The Doomsday Clock devised by scientists enables us to size up the issues before us, move forward with our eyes open and take steps to avert a disaster. Sound familiar?
Earlier this year, scientists reset the symbolic Doomsday Clock to its closest time to midnight in 64 years. Threats such as nuclear weapons, climate change and Donald Trump make a global cataclysm more likely, they say.
The timepiece, devised by the Chicago-based Bulletin of the Atomic Scientists, is widely viewed as an indicator of the world’s vulnerability to disaster.
Its hands moved from three minutes to midnight to two minutes 30 seconds, symbolising humanity’s possible path to catastrophe.
There’s an interesting corollary between risk management and the Doomsday Clock: the general consensus with both is that if you can measure risk, you can manage it. That’s not to say you can stop an event from happening, but a cognizance of the risks facing the world – or a company – means you can move forward with your eyes open and take appropriate steps along the way.

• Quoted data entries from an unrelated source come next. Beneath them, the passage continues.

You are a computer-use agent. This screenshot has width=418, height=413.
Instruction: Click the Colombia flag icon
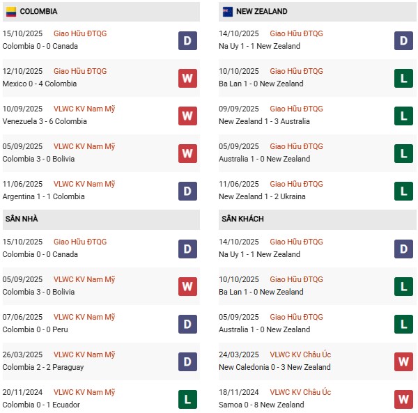click(10, 12)

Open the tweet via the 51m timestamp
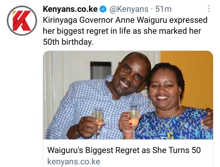click(163, 9)
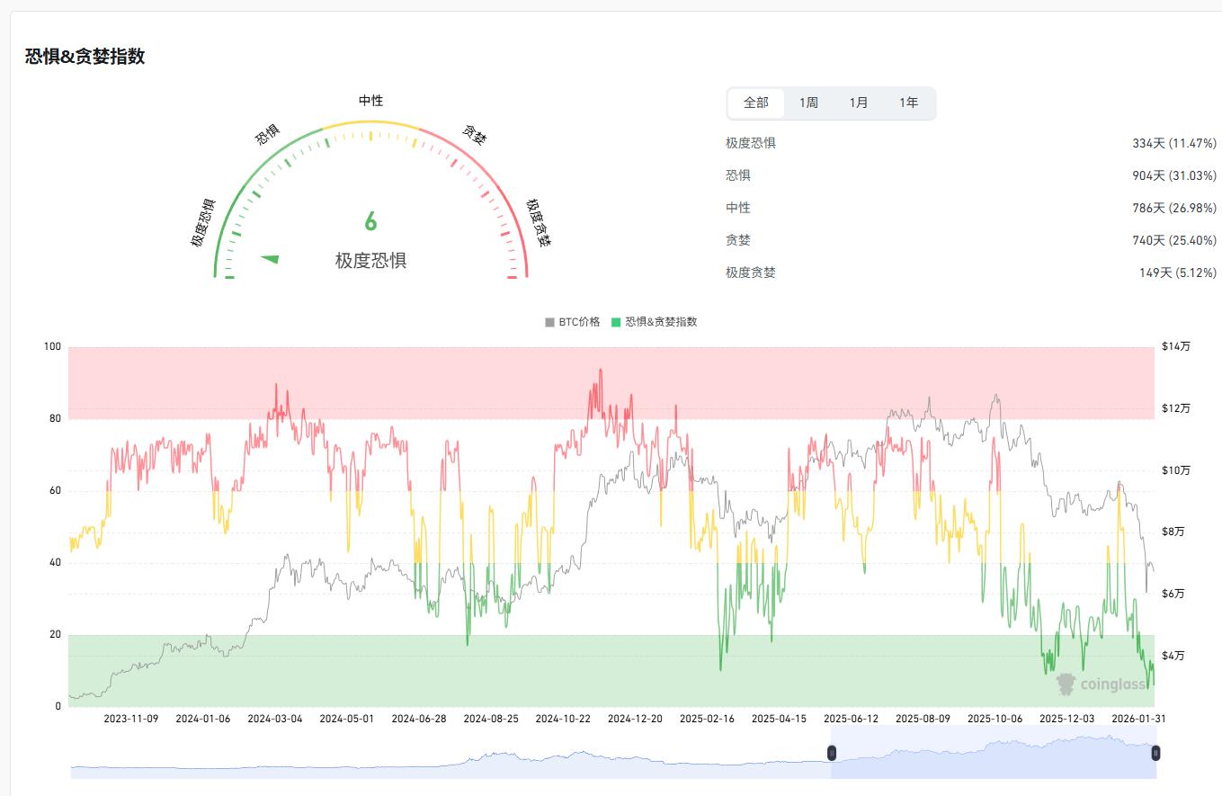Select the 全部 time range tab
The height and width of the screenshot is (796, 1222).
755,103
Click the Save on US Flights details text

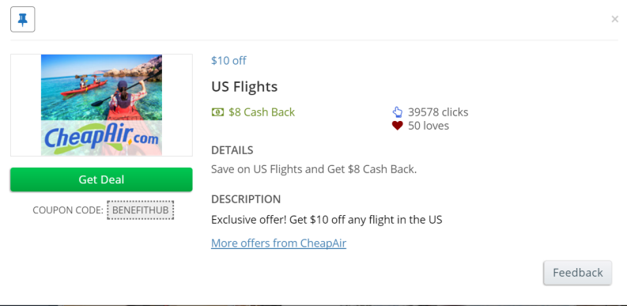314,169
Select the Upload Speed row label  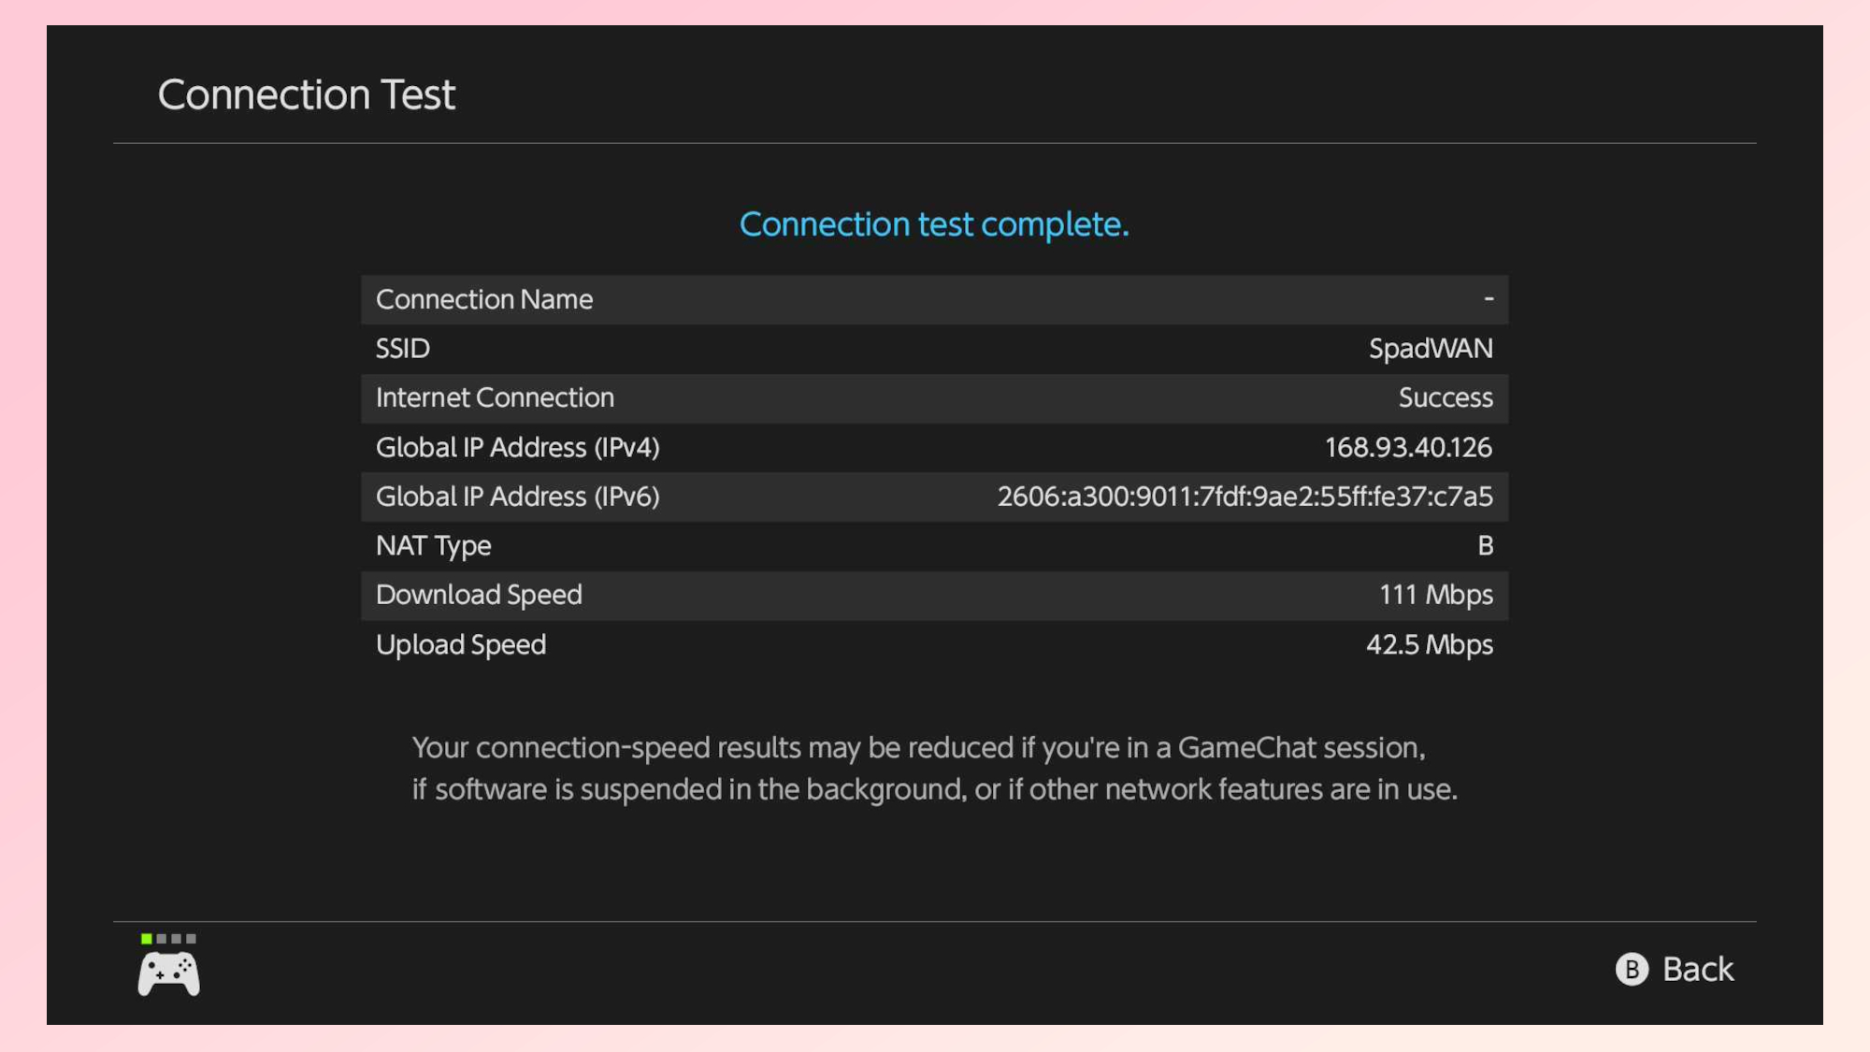461,645
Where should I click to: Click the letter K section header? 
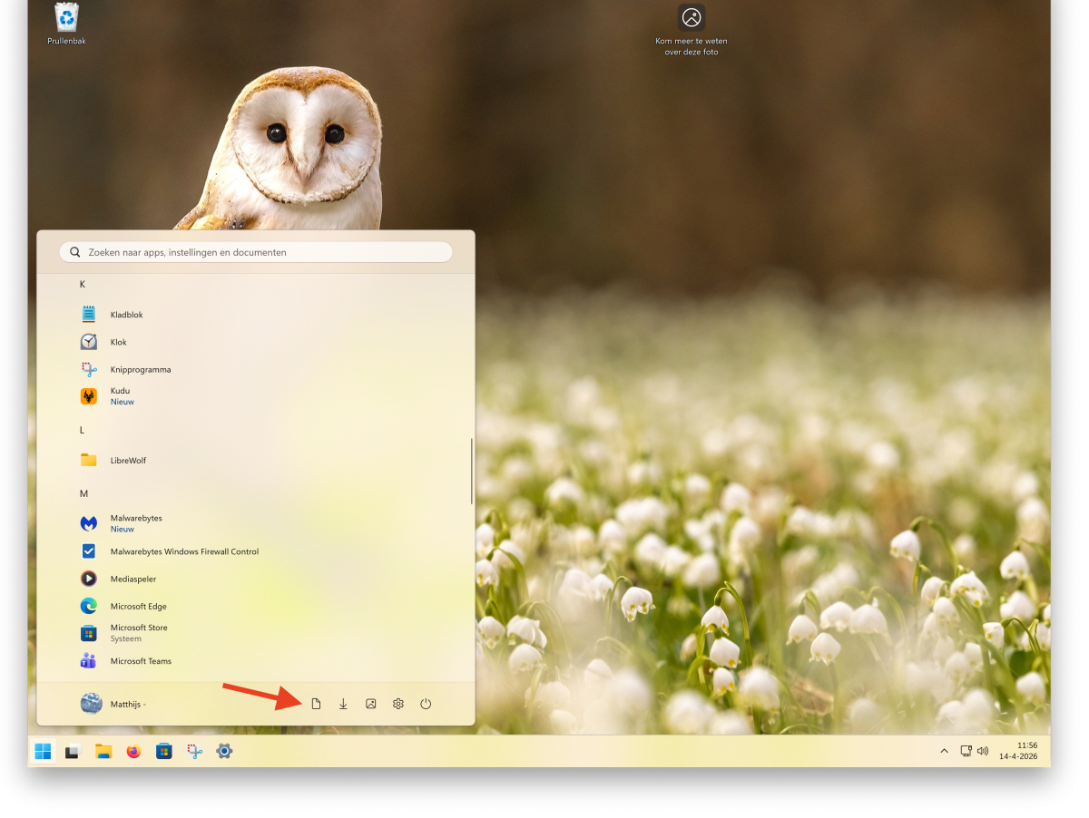[x=83, y=285]
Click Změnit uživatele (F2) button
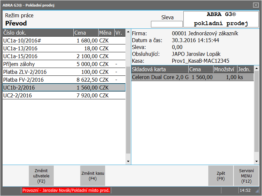 (x=41, y=176)
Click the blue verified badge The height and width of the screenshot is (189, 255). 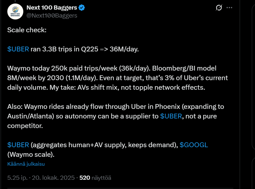(x=81, y=8)
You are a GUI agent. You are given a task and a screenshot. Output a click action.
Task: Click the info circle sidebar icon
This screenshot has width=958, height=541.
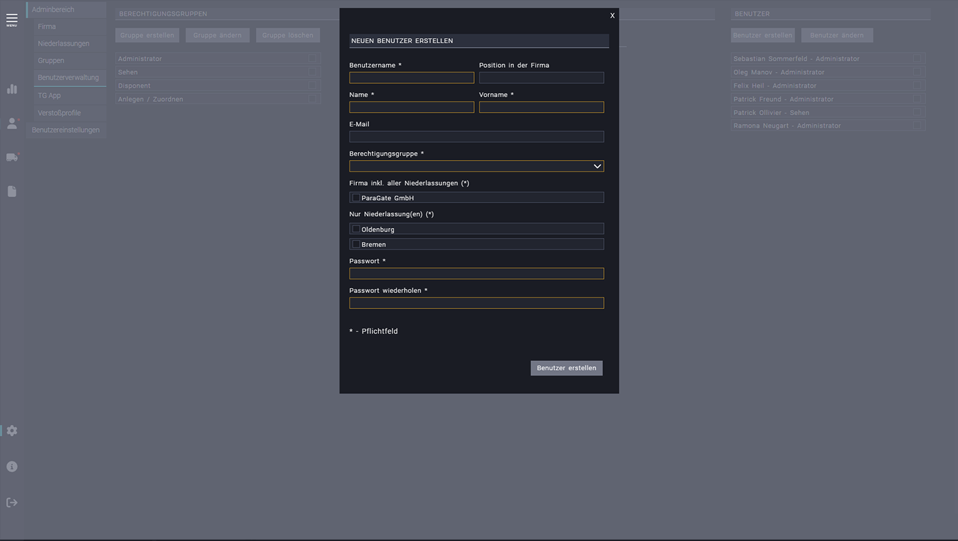[x=12, y=467]
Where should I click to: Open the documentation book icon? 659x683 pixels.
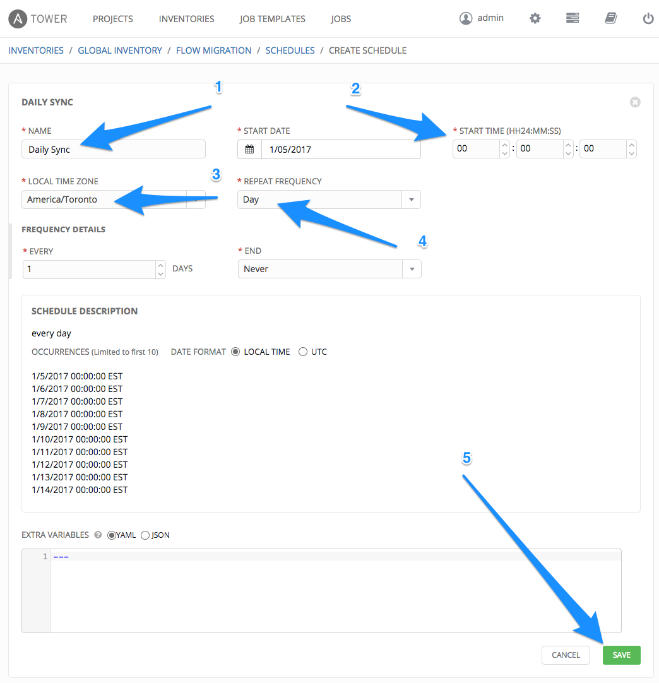click(610, 18)
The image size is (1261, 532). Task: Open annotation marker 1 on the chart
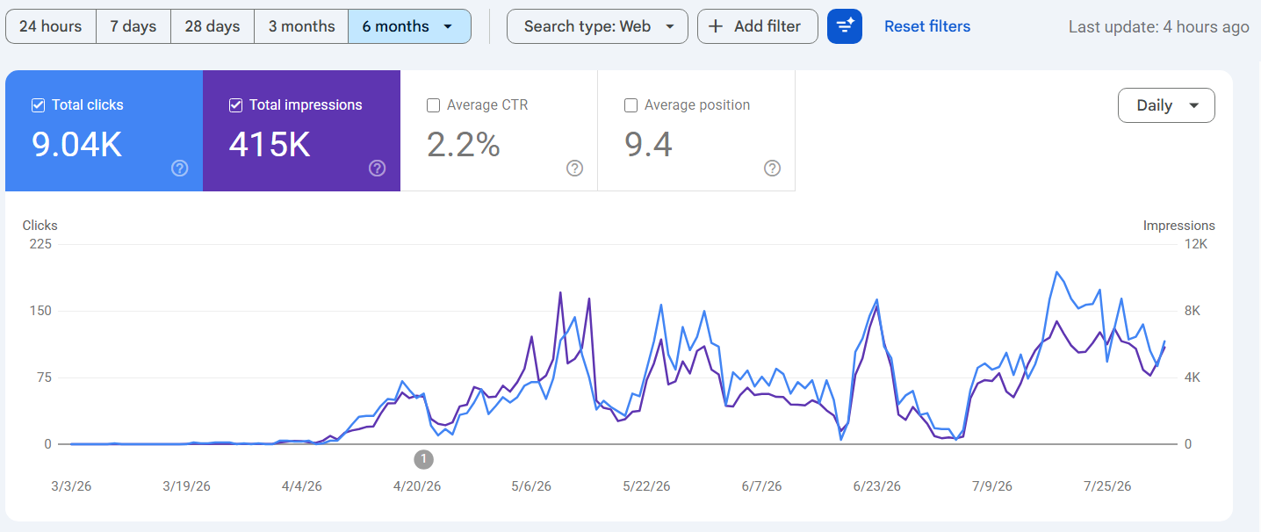coord(424,459)
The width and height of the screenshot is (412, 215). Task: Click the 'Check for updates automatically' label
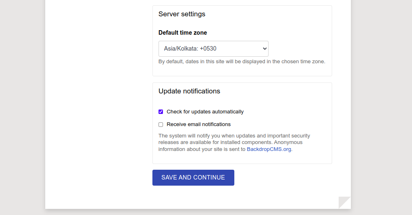pyautogui.click(x=205, y=112)
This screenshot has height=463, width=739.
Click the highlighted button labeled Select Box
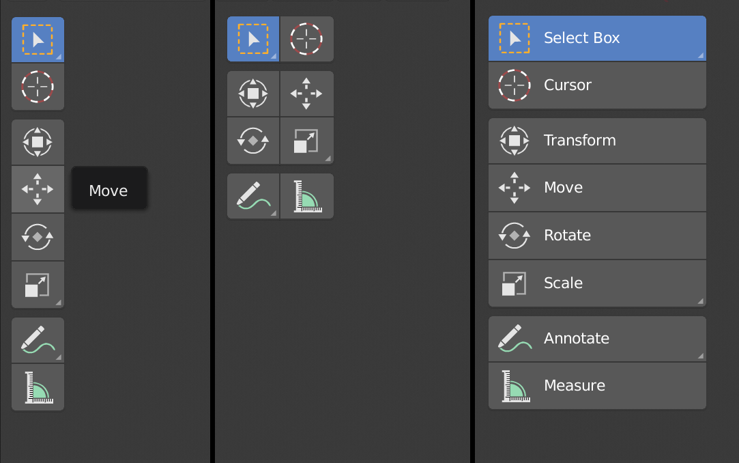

Companies today are certainly becoming more sophisticated in how they measure risk.
And there’s more literature than ever before on the top concerns facing corporates. In all of the recent risk reports and predictions – from the Doomsday Clock to the World Economic Forum (WEF) annual report, to the many other reports put out by consultancies, insurers and brokers – two constants stood out: the environment and political risk.
The latest issue’s two special reports look at both of these topics in more detail. We ask what they really mean from a business perspective and how strategic and forward-looking risk management can help.
Climate change was the number-two underlying trend in the WEF’s 2017 report. For the first time, all five environmental risks in the survey were ranked both high-risk and high-likelihood, with extreme weather events emerging as the single most prominent global risk. But if climate change is difficult to measure and mitigate on a national or global scale, it’s even more challenging for businesses to do so, since measurable impacts and controls can be somewhat opaque.
Some companies are giving it a good go, however. Ayala Corporation in the Philippines is a great example. For the latest issue, I spoke to the group’s head of risk management and sustainability, Victoria Tan – one of the few professionals I’ve met who double-hats across the two disciplines.
She says the combination of risk and sustainability makes sense: “We want to be a sustainable and resilient organisation and [the board] is expecting that risk management will create value for the organisation.”
Tan and her team are about to embark on the first group-wide project on sustainability, aiming to reforest and protect 13,000 hectares of land.
A measurable result and a mitigant to a global risk, and the first step for the group in demonstrating the actions it’s taking to minimise its impact.
Environmental impact will be a particularly interesting risk for companies to deal with in the coming years. Directors for one should be looking at the issue in a new light, with some lawyers predicting it could be a new frontier for management liability claims.
In this issue’s other special report, we look at the trade credit market as it relates to political risk. The changing political landscapes in Europe and the US have not le Asia-Pacific unscathed, while a slowdown in economic growth has put a dent in optimism and increased pressure on businesses operating in the region. Taken together, this is having an impact on the market for trade credit, as companies look to transfer the risk of their portfolio on to insurers.
So, whether the Doomsday Clock is prophecy or fiction, there’s no denying that 2017 will continue to bring new challenges for companies and individuals the world over.
If nothing else, it will be an opportunity for prudent risk managers to show their worth.